- Problem to work on
Both the line below containing "Screen dimensions: 1366x723" and the line containing "Task: Open the Ladies Watches menu tab", along with every line between them, should be repeated exactly; no other line belongs in the answer.

START Supplied data

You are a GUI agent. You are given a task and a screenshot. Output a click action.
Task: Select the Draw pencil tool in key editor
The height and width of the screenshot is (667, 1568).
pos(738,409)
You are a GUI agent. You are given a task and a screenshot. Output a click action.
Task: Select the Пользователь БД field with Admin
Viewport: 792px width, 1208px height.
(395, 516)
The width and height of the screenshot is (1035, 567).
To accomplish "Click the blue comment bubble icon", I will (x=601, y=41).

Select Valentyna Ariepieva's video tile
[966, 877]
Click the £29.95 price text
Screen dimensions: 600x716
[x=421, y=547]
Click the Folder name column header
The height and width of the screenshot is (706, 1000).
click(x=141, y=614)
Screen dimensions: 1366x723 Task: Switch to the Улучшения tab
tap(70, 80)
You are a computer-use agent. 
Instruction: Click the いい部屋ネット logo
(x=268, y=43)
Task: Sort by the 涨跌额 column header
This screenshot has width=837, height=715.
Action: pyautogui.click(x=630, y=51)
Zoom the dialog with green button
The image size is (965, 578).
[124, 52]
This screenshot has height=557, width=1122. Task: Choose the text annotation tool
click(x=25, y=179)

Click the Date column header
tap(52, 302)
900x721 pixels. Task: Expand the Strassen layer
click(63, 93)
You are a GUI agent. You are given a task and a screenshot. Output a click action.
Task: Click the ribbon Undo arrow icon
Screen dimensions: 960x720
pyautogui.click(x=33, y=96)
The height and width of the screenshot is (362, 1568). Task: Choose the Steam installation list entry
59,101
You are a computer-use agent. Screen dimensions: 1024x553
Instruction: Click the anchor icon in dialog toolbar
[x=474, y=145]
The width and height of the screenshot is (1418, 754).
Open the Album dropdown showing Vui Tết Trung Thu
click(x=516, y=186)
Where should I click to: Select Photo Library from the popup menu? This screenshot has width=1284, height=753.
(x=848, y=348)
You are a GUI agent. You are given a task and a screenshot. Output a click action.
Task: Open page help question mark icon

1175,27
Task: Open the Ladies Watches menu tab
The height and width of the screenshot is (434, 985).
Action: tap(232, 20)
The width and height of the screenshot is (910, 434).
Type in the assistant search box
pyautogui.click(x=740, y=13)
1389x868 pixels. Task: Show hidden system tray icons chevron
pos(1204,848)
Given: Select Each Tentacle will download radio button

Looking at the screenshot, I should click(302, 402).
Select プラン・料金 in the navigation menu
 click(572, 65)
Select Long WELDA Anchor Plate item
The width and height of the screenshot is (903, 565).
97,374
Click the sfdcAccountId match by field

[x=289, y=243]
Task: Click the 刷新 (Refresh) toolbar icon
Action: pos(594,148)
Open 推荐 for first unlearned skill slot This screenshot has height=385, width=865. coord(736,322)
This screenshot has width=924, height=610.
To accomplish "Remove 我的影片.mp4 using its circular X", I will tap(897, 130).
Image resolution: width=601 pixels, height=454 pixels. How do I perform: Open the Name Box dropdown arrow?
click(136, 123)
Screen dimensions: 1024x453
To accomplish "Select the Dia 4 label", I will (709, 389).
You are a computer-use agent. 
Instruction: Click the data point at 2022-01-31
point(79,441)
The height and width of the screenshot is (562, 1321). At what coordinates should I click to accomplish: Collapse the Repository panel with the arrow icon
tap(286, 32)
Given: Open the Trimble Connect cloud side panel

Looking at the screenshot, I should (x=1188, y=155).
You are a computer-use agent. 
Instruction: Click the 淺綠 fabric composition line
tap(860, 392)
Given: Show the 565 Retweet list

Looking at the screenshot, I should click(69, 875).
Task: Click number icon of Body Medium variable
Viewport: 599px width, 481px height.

END Supplied data

- Task result
Screen dimensions: 1366x723 Task: Switch to the Улучшения tab
tap(70, 80)
You are a computer-use agent. 
Instruction: Click the いい部屋ネット logo
(x=268, y=43)
Task: Sort by the 涨跌额 column header
This screenshot has width=837, height=715.
Action: pyautogui.click(x=630, y=51)
Zoom the dialog with green button
The image size is (965, 578).
[124, 52]
This screenshot has height=557, width=1122. Task: Choose the text annotation tool
click(x=25, y=179)

Click the Date column header
tap(52, 302)
900x721 pixels. Task: Expand the Strassen layer
click(63, 93)
You are a GUI agent. You are given a task and a screenshot. Output a click action.
Task: Click the ribbon Undo arrow icon
Screen dimensions: 960x720
pyautogui.click(x=33, y=96)
The height and width of the screenshot is (362, 1568). Task: Choose the Steam installation list entry
59,101
You are a computer-use agent. Screen dimensions: 1024x553
Instruction: Click the anchor icon in dialog toolbar
[x=474, y=145]
The width and height of the screenshot is (1418, 754).
Open the Album dropdown showing Vui Tết Trung Thu
click(x=516, y=186)
Where should I click to: Select Photo Library from the popup menu? This screenshot has width=1284, height=753.
(x=848, y=348)
You are a GUI agent. You are given a task and a screenshot. Output a click action.
Task: Open page help question mark icon

1175,27
Task: Open the Ladies Watches menu tab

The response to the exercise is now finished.